Rewrite the stretch from the line containing "Click the AIR-AP3802I-E-K9" through the end of the listing, switching "thumbnails" to "previews" and leaving everything else unchanged.

## Raw data
————————
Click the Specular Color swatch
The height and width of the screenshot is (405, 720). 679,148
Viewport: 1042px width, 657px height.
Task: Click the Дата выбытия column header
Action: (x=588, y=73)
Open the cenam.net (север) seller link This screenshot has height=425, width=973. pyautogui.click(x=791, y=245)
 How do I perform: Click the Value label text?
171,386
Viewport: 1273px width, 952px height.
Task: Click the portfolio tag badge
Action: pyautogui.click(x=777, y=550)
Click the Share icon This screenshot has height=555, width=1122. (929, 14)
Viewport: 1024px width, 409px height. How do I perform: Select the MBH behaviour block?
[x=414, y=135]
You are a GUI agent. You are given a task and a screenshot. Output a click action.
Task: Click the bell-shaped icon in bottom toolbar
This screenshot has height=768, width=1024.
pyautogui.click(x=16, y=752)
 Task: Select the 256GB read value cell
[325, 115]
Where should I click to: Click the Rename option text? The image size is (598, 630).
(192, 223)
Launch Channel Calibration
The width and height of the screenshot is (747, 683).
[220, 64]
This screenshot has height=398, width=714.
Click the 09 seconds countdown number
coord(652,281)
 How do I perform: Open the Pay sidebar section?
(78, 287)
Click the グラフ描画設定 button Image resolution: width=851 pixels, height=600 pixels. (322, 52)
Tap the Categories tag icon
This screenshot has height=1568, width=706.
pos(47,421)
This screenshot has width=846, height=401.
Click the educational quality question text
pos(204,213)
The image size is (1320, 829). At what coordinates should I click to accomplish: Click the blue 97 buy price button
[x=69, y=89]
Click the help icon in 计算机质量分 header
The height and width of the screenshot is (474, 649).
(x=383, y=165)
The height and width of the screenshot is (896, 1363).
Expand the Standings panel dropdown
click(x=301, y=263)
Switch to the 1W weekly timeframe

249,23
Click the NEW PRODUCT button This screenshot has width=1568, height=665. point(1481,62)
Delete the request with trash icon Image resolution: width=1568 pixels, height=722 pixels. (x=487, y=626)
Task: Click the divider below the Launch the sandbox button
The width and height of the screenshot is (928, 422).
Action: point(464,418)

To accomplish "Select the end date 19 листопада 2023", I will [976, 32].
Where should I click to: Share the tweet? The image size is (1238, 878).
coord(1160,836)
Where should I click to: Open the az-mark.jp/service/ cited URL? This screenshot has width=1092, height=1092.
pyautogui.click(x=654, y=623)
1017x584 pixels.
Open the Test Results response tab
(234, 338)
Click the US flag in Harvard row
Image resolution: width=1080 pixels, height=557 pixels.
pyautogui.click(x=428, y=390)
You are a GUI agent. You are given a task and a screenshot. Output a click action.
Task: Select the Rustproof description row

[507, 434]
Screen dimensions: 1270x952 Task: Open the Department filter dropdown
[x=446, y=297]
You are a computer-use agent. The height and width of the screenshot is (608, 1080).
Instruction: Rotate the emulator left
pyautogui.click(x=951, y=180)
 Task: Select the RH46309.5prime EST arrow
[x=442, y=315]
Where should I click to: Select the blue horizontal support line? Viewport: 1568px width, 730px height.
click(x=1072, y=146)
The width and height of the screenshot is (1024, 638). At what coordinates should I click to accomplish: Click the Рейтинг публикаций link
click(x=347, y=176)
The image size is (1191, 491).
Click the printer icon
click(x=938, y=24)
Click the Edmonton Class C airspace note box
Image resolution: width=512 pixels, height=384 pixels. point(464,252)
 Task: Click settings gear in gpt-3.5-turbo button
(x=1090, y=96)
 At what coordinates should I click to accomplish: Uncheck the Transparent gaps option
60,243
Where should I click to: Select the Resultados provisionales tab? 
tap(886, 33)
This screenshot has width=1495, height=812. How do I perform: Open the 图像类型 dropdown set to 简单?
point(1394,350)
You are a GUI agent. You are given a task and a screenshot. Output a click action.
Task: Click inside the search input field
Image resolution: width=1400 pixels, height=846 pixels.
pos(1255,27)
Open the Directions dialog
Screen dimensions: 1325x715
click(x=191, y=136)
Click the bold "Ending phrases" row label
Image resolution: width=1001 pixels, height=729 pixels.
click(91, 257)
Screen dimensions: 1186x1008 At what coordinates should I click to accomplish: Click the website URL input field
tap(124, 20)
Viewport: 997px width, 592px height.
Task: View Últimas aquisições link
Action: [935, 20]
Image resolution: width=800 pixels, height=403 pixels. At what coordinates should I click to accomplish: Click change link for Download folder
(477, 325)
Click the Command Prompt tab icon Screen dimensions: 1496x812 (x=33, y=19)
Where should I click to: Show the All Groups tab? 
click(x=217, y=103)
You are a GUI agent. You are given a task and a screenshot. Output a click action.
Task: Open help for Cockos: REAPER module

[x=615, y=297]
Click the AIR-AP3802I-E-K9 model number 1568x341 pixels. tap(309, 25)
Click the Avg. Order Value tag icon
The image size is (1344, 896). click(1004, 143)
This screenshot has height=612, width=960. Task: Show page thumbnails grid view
————————
## Reply to the task
Click the AIR-AP3802I-E-K9 model number 1568x341 pixels. tap(309, 25)
Click the Avg. Order Value tag icon
The image size is (1344, 896). click(1004, 143)
This screenshot has height=612, width=960. Task: Show page previews grid view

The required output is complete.